Im Jahr 2024 lag die Prävalenz des Tabakkonsums unter Südkoreanern bei 22,6 %, was einem Anstieg von 0,4 % gegenüber 2023 entspricht. Aufgeschlüsselt nach Geschlecht sank die Konsumrate bei Männern um 0,2 % auf 39,7 %, während sie bei Frauen um 0,3 % auf 5,2 % stieg.

Ein genauerer Blick auf die Daten zeigt, dass die regelmäßige Raucherquote bei Männern von 41,6 % im Jahr 2015 auf 34,0 % im Jahr 2024 gesunken ist, was auf einen deutlichen Abwärtstrend hindeutet. Im Gegensatz dazu ist die reguläre Raucherquote bei Frauen von 2,7 % im Jahr 2015 auf 3,9 % im Jahr 2024 gestiegen, was einer leichten Aufwärtsbewegung entspricht.

Bei E-Zigaretten ist die Nutzungsrate von 5,1 % im Jahr 2019 auf 8,7 % im Jahr 2024 gestiegen. Konkret ist die Quote bei Männern von 9,4 % im Jahr 2019 auf 14,8 % und bei Frauen von 1,0 % auf 2,5 % gestiegen. Dieser Aufwärtstrend deutet auf eine wachsende Akzeptanz und Akzeptanz von E-Zigaretten in bestimmten Bevölkerungsgruppen hin, insbesondere bei jüngeren Erwachsenen und einigen Teilen der männlichen Bevölkerung.
Die Gesundheitsumfrage 2024 in Südkorea zeigt ein differenziertes Bild des Tabak- und E-{1}}-Konsums. Während die Gesamtrate des Tabakkonsums leicht zugenommen hat, sinkt die Quote des regelmäßigen Rauchens bei Männern weiter, während sie bei Frauen leicht ansteigt.
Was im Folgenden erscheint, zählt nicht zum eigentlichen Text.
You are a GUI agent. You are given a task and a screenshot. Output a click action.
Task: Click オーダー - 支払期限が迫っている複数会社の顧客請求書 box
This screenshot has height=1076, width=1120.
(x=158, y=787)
Darüber hinaus spiegelt der deutliche Anstieg des E-{4}}-Konsums die zunehmende Präsenz alternativer Tabakprodukte auf dem südkoreanischen Markt wider. Diese Erkenntnisse sind von entscheidender Bedeutung für die Entwicklung wirksamerer öffentlicher Gesundheitspolitiken und Strategien zur Tabakkontrolle, die darauf abzielen, die Prävalenz des Rauchens zu verringern und die damit verbundenen Gesundheitsrisiken zu mindern.